### Extract provided
# Solved: Drivers for Windows 7 64 bit



## thebright (Jan 3, 2014)

HI, My Laptop is a Samsung NP300E5C its model code is NP300E5C-A02CA it is also windows 7 64 bit home premium these are the drivers that I need to update can you leave me a link to download them so I can put it on my USB from my WINDOWS 8 and then put my USB in my SAMSUNG WINDOWS 7 and install them THANKS am actually new to all this and I need them to connect to the internet for my exams here are the drivers I need 
It will also help me if you give me the steps to installing it

Network Controller
PCI Simple Communications Controller
SM Bus Controller

When I look at the drivers it has this sign a yellow triangle with an exclamation mark









I made a video of how my laptop now looks if your interested


----------



## flavallee (May 12, 2002)

Which country do you live in?

----------------------------------------------------------

Double-click these Device Manager entries to open their properties window:

Network Controller
PCI Simple Communications Controller
SM Bus Controller

Click the "Details" tab and then select "Hardware Ids".

There will be one or more strings that have *VEN_####&DEV_####* as part of it.

Advise what the 4 characters are that follow *VEN_* and *DEV_*

Those 4-character codes will identify those devices.

----------------------------------------------------------


----------



## TerryNet (Mar 23, 2005)

NP300E5C-A02CA-downloads.


----------



## thebright (Jan 3, 2014)

flavallee said:


> Which country do you live in?
> 
> ----------------------------------------------------------
> 
> ...


I live in Canada

Network controller *VEN 168C AND DEV 0032*
PCI Simple Communications Controller *VEN 8086 AND DEV 1E3A*
SM Bus Controller *VEN 8086 AND DEV 1E22*
_Please reply for next step to downloading drivers _


----------



## DaveA (Nov 16, 1999)

What issues are you having that these driver MUST be updated?


----------



## thebright (Jan 3, 2014)

DaveA said:


> What issues are you having that these driver MUST be updated?


Well the internet is not working wired and wireless I have to install them not update if you watch the video that was on my main question you will know the problems


----------



## flavallee (May 12, 2002)

### Dataset records
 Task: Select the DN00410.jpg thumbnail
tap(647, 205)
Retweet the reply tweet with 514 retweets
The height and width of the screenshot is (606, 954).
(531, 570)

### Exercises to complete
1 – In the forum thread on Windows 7 drivers, what vendor and device codes are listed for the SM Bus Controller?
2 – Copy the forum thread on Windows 7 drivers word for word, the stretch from "Network controller *VEN" through "(Nov 16, 1999)".
3 – Go on with the forum thread on Windows 7 drivers from the point where it stops.

### Answers to the problems
1 – VEN 8086 and DEV 1E22

2 –
Network controller *VEN 168C AND DEV 0032*
PCI Simple Communications Controller *VEN 8086 AND DEV 1E3A*
SM Bus Controller *VEN 8086 AND DEV 1E22*
_Please reply for next step to downloading drivers _


----------



## DaveA (Nov 16, 1999)

3 –
> I live in Canada
> 
> Network controller *VEN 168C AND DEV 0032*
> PCI Simple Communications Controller *VEN 8086 AND DEV 1E3A*
> SM Bus Controller *VEN 8086 AND DEV 1E22*


The Network Controller is a *Atheros AR9485 WLAN*

The PCI Simple Communications Controller is a *Intel Management Engine Interface (MEI)*

The SM Bus Controller is a * Intel Z77 Chipset*

TerryNet provided you the download link for that laptop in post #3.

Select "Driver" in the left column so the list of device drivers can appear.

These are the device drivers that you need:

*Wireless LAN, Atheros 9.2.0.470

Chipset 9.3.0.1020*

------------------------------------------------------------


----------



## TerryNet (Mar 23, 2005)

Install the chipset drivers first.


----------



## thebright (Jan 3, 2014)

flavallee said:


> The Network Controller is a *Atheros AR9485 WLAN*
> 
> The PCI Simple Communications Controller is a *Intel Management Engine Interface (MEI)*
> 
> ...


Thanks my internet is now working I have downloaded both those drives 
*Wireless LAN, Atheros 9.2.0.470*
*Chipset 9.3.0.1020*

Last question the PCI Simple Communications Controller still has this sign







how would I download that again Thank You


----------



## flavallee (May 12, 2002)

I'm not sure which driver applied to it, and it most likely isn't needed anyway.

---------------------------------------------------------


----------



## thebright (Jan 3, 2014)

[/B]My laptop can now connect to the internet I will like to thank everyone for all the comments especially flavallee have a good day this thread is now solved !


----------



## flavallee (May 12, 2002)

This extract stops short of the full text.